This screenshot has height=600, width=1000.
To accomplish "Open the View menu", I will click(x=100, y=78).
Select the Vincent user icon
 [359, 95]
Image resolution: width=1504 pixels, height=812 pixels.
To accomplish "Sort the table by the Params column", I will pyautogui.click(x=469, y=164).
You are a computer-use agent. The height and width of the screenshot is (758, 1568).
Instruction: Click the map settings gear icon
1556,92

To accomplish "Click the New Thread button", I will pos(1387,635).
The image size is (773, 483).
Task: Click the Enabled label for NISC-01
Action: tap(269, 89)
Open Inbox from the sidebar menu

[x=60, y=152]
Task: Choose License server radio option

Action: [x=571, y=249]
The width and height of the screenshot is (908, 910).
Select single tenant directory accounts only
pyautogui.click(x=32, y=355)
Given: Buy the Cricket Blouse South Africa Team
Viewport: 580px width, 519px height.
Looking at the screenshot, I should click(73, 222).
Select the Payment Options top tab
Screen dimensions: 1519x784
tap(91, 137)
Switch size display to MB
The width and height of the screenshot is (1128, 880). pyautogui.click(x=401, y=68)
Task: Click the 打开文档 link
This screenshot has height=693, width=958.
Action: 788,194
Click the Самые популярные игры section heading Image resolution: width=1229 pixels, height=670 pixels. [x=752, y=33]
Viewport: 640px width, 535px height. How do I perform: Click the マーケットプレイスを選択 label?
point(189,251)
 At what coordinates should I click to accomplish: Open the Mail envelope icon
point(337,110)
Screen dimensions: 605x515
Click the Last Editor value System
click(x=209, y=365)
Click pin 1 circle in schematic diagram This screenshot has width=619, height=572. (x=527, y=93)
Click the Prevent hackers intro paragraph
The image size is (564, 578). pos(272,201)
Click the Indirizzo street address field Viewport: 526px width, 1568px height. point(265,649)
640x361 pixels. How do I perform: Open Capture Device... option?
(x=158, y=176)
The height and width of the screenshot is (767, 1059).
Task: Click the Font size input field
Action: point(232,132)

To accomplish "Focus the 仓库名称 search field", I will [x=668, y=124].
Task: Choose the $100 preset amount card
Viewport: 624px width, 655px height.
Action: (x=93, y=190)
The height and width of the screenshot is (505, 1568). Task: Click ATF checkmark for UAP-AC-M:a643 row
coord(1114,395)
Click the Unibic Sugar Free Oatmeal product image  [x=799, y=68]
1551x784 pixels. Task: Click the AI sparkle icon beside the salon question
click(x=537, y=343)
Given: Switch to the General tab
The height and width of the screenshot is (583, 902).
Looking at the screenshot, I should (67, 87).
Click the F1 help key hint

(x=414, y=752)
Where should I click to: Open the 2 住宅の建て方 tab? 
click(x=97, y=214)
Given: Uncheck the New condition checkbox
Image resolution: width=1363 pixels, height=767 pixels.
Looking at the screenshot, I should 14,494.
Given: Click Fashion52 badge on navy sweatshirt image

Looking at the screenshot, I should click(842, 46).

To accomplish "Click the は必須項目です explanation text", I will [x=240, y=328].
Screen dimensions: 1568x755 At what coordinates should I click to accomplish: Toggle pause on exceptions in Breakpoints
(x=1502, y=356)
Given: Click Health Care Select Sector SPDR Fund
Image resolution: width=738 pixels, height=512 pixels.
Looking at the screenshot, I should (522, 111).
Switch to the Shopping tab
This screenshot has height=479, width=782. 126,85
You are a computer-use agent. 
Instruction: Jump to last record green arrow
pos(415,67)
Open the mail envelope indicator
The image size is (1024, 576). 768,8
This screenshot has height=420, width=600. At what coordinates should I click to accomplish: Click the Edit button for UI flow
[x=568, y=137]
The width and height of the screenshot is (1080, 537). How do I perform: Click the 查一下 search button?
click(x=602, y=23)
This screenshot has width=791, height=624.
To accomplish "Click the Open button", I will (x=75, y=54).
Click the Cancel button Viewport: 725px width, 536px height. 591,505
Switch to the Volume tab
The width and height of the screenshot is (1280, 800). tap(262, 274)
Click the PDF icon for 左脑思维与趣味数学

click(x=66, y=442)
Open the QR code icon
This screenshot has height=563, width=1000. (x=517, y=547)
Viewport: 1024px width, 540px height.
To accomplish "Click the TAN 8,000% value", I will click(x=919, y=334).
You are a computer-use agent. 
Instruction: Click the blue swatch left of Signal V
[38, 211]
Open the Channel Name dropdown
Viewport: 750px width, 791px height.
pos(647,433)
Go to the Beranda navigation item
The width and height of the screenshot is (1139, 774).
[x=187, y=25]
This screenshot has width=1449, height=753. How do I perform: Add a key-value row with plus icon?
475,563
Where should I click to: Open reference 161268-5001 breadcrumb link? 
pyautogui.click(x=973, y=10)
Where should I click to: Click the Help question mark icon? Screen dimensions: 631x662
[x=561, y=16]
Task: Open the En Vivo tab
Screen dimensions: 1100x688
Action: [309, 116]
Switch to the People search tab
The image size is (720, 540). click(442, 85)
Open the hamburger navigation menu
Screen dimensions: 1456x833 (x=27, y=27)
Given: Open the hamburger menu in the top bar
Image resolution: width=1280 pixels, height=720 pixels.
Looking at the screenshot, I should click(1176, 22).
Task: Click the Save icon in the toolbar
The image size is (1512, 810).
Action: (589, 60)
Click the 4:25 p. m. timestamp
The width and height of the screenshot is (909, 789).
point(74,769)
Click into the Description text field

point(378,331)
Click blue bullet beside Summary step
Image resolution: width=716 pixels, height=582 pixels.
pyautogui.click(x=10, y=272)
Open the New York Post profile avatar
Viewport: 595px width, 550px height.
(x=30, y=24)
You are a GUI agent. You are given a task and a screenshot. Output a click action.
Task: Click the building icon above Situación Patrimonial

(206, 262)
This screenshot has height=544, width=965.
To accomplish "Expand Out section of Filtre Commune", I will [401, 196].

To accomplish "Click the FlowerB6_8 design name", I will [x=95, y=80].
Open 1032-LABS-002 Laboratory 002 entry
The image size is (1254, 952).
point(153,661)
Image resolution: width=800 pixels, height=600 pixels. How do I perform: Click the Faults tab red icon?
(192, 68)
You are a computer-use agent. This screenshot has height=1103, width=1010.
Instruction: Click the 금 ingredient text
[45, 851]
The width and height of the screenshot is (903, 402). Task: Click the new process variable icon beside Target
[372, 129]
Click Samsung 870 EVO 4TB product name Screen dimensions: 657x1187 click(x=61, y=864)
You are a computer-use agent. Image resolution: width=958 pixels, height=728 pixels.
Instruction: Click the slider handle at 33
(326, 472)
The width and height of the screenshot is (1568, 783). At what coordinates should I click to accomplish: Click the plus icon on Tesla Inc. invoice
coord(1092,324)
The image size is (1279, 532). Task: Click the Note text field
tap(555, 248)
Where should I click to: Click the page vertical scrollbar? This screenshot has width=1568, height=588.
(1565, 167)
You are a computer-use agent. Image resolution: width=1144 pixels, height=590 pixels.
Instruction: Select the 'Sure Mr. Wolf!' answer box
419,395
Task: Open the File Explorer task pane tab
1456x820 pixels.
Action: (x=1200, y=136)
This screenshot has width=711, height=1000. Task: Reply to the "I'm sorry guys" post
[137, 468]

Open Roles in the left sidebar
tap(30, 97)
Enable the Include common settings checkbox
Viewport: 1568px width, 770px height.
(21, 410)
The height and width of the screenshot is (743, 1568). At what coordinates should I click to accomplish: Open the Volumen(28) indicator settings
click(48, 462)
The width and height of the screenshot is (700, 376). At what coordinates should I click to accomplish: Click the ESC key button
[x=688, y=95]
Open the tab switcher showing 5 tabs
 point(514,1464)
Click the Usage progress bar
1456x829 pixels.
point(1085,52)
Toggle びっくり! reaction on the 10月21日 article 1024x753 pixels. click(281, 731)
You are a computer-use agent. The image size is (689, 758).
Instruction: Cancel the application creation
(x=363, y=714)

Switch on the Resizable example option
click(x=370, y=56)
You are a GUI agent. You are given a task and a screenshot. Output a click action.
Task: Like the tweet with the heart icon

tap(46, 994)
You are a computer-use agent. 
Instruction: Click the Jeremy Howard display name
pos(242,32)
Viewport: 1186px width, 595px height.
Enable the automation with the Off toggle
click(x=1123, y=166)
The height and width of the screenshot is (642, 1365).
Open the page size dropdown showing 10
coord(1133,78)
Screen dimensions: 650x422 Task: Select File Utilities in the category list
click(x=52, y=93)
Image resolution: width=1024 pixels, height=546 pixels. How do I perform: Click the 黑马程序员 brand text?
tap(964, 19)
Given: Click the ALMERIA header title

> _Prompt_
Copy all lines above where "product" is present.

> _Result for this exercise_
Click the Unibic Sugar Free Oatmeal product image  [x=799, y=68]
Click Samsung 870 EVO 4TB product name Screen dimensions: 657x1187 click(x=61, y=864)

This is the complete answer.